For instance, if it takes a Bangalore hospital 100 surgeries to reach Rs50 crore in revenue in 12 months, a hospital in tier II/III cities will have to perform 150 surgeries over 14 -16 months to earn the same revenue.
Experts say another attraction is that people in smaller cities tend to be insured under the Rashtriya Swasthya Bima Yojna (RSBY), a central government health insurance scheme, which will readily be availed by them if low-cost delivery models are available.
“In tier II and tier III cities, the demand for healthcare is high and so the opportunity for financial returns is high. Another plus in these cities is that cost of land, support staff etc. are lower,” said Arvind Singhal, chairman of Technopak Advisors Pvt. Ltd, a management consulting company.
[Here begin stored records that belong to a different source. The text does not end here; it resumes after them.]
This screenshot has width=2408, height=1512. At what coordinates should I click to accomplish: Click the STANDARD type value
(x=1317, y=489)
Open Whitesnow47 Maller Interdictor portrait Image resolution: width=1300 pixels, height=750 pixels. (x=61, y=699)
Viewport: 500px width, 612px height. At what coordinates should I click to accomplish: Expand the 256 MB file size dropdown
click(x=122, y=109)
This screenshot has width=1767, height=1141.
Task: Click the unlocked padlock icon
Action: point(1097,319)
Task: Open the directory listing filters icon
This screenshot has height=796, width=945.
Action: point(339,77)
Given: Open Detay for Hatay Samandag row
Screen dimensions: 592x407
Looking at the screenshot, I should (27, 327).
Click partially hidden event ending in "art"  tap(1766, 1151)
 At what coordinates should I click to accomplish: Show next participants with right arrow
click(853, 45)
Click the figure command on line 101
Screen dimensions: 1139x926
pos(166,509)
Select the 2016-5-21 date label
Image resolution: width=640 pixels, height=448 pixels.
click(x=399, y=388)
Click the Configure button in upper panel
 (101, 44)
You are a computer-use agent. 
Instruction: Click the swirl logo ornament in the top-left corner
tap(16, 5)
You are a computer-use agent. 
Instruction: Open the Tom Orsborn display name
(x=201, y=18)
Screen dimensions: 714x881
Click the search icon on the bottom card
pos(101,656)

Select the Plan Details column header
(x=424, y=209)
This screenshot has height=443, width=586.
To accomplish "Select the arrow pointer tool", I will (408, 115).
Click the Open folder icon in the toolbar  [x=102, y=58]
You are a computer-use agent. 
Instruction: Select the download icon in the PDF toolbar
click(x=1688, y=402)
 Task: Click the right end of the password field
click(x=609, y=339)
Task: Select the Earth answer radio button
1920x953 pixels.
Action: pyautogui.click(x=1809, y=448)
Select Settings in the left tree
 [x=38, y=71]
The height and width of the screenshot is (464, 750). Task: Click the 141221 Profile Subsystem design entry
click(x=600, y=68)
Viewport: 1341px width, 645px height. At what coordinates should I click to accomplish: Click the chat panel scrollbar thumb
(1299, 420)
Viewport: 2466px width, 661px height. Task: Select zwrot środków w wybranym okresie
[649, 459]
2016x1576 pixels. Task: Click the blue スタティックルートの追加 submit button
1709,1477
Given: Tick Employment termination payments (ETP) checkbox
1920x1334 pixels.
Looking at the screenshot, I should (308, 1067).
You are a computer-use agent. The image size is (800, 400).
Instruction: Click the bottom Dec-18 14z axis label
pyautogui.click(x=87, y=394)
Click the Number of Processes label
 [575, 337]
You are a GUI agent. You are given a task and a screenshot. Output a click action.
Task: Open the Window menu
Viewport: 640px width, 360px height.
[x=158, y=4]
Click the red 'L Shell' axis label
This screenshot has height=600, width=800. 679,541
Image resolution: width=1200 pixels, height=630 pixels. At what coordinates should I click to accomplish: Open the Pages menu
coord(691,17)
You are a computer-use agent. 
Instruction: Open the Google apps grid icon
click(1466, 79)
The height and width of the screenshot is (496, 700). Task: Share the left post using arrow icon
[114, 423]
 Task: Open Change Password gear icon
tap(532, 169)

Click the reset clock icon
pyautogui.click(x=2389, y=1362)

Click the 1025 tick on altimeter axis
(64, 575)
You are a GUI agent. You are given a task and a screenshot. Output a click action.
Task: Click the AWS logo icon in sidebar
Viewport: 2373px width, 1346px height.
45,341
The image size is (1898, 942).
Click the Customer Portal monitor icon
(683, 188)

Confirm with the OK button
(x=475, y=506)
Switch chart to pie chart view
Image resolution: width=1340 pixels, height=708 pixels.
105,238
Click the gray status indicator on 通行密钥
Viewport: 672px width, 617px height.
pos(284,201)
Investors are also taking the cue from some of the rather successful investments in tier II and III cities that are doing well in terms of growth, profitability and are scaling up.
“We make early-stage investments with certain assumptions and ideas and they have panned out well with Vaatsalya Healthcare (Solutions Pvt. Ltd). Companies like Vaatsalya have come up and are of the size that can interest PE funds,” said Bharati Jacob, founder-partner of Seedfund, an early-stage fund.
But there are challenges too. “PE deals are driven by what you have access to and are aware of, or are made aware of by mediators,” said Harish Gandhi, director at AIF Capital, a PE fund that’s looking at investment opportunities in this space.
As a lot more investment bankers are beginning to focus on non-metro cities, access to companies will increase considerably, Gandhi says.
In the meantime, there are many healthcare services companies in small cities requiring funding.
According to a report by Venture Intelligence, a research service focused on PE and venture capital deals, The Mission Hospital, Durgapur, a 250-bed healthcare centre, needs Rs100-200 crore for expansion and to set up two 250-bed multi-specialty hospitals in Siliguri (West Bengal) and Ranchi (Jharkhand).
Spectrum Health Group needs funding of Rs100 crore for creating health check-up centres, pathology units and clinical research facilities.